Mustahab Aini: Amalan-amalan yang kemustahabannya tetap bagi setiap orang dan meskipun orang lain telah mengamalkan amalan tersebut, namun seseorang tetap dianjurkan untuk melakukan amalan mustahab tersebut seperti salat-salat nafilah atau puasa-puasa mustahab
Mustabab Kifayah: Amalan yang jika orang lain telah mengerjakannya, maka orang lain tidak lagi mustahab untuk melakukan amalan tersebut, seperti adzan
Mustahab Muakkad: Amalan yang ditekankan oleh syara’ untuk mengerjakannya seperti mandi hari Jumat
Hukum-hukum Fikih berkaitan dengan Mustahab
Tidak mengerjakan hal-hal yang dianjurkan dan meninggalkannya menurut sebagian fukaha adalah makruh meskipun menurut pendapat masyhur tidak melakukan hal-hal mustahab tidaklah makruh.
Mengerjakan pekerjaan-pekerjaan sebagai mukadimah mustahab, berdasarkan pendapat sebagian fukaha adalah mustahab seperti menyediakan air untuk berwudhu dimana wudhunya itu adalah wudhu yang mustahab atau menyediakan air untuk mandi Jum’at
Memutus amalan ibadah mustahab setelah memulainya adalah makruh, khususnya salat mustahab dan membatalkan puasa mustahab setelah waktu dhuhur.
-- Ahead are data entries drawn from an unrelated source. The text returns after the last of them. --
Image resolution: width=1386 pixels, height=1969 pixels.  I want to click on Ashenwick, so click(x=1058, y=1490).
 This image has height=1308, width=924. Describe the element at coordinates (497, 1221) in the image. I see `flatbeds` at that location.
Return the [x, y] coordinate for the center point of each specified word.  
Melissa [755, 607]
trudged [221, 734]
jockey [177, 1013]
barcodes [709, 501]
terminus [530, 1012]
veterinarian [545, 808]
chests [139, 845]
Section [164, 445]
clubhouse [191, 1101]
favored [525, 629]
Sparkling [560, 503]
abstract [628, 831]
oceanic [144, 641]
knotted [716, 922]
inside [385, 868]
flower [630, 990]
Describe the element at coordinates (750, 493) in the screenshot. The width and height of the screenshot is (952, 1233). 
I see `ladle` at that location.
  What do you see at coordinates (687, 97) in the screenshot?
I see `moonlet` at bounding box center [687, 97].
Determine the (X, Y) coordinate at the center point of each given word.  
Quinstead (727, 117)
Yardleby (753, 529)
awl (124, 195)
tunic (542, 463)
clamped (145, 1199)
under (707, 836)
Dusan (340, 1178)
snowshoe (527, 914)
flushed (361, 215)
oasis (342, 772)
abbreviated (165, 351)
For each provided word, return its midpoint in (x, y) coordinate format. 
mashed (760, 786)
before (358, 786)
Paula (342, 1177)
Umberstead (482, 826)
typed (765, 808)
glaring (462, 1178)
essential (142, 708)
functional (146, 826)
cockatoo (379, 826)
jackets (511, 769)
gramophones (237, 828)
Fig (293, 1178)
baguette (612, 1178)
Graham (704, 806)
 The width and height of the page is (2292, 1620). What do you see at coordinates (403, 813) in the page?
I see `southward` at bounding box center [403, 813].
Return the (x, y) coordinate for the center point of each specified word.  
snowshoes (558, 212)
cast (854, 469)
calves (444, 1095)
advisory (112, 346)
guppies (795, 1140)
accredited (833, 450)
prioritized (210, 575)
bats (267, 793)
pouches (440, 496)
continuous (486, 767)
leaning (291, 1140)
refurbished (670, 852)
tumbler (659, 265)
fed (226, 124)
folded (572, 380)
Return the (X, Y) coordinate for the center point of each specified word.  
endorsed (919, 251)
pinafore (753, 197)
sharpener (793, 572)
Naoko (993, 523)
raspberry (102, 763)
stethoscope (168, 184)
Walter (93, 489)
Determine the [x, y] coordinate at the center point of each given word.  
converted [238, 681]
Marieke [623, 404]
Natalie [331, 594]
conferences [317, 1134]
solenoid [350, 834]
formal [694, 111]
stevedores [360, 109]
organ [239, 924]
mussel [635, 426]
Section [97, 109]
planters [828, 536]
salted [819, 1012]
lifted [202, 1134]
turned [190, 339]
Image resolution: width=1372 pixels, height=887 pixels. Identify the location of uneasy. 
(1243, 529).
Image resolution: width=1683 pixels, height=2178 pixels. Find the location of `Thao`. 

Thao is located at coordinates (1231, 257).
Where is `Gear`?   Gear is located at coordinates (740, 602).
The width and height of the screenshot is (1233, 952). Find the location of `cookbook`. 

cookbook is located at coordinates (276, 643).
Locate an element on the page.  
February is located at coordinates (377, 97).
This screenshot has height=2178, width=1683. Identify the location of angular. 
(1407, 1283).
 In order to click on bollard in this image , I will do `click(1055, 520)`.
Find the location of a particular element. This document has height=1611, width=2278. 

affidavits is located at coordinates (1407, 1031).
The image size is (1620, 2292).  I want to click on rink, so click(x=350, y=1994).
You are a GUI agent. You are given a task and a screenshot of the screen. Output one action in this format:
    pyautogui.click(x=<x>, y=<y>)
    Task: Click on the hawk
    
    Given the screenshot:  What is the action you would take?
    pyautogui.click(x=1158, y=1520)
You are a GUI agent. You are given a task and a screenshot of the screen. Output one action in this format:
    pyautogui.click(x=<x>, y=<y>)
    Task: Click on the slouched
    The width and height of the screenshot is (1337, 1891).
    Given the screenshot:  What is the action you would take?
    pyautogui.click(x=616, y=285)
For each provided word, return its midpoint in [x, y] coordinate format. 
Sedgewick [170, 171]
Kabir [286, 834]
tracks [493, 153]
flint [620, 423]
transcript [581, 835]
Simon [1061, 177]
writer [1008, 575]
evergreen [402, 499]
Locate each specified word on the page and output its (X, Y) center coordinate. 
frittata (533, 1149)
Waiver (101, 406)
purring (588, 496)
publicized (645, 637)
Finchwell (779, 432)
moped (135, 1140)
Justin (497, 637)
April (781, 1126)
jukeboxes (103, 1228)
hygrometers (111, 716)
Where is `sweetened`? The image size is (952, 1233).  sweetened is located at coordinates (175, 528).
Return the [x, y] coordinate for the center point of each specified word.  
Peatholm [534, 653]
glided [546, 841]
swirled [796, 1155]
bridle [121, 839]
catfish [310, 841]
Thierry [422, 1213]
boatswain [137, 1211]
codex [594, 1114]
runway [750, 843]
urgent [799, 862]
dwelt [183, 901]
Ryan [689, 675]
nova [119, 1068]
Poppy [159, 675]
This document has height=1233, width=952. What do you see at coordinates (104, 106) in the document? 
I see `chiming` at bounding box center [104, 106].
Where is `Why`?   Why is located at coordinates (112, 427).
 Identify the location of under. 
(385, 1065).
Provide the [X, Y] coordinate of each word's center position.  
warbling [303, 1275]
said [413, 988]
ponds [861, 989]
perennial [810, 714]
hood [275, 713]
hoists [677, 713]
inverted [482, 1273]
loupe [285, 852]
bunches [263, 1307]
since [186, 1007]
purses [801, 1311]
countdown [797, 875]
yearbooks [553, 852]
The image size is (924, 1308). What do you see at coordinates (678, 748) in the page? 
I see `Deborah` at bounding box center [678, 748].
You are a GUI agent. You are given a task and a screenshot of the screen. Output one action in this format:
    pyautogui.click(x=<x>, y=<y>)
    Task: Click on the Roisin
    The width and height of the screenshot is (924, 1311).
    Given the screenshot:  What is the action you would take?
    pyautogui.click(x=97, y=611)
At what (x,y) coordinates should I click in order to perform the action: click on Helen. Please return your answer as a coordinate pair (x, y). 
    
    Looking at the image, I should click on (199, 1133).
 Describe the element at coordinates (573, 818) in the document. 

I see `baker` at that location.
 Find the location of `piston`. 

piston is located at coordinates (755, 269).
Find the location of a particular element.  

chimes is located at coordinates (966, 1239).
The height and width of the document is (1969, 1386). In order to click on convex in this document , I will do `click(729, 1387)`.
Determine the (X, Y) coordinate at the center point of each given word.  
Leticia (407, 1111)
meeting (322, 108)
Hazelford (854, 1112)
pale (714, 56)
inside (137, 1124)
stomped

Menurut pendapat masyhur fukaha tidak menyelesaikan sebagian amalan mustahab hukumnya haram. contohnya, jika seseorang memulai haji dan umrah, maka ia wajib menyelesaikannya. Begitu juga dalam i’tikaf,jika pelaku i’tikaf (mu’takif) berpuasa pada dua hari pertama, maka ia wajib berpuasa pada hari ketiga dan wajib menyelesaikan i’tikafnya serta haram memutusnya.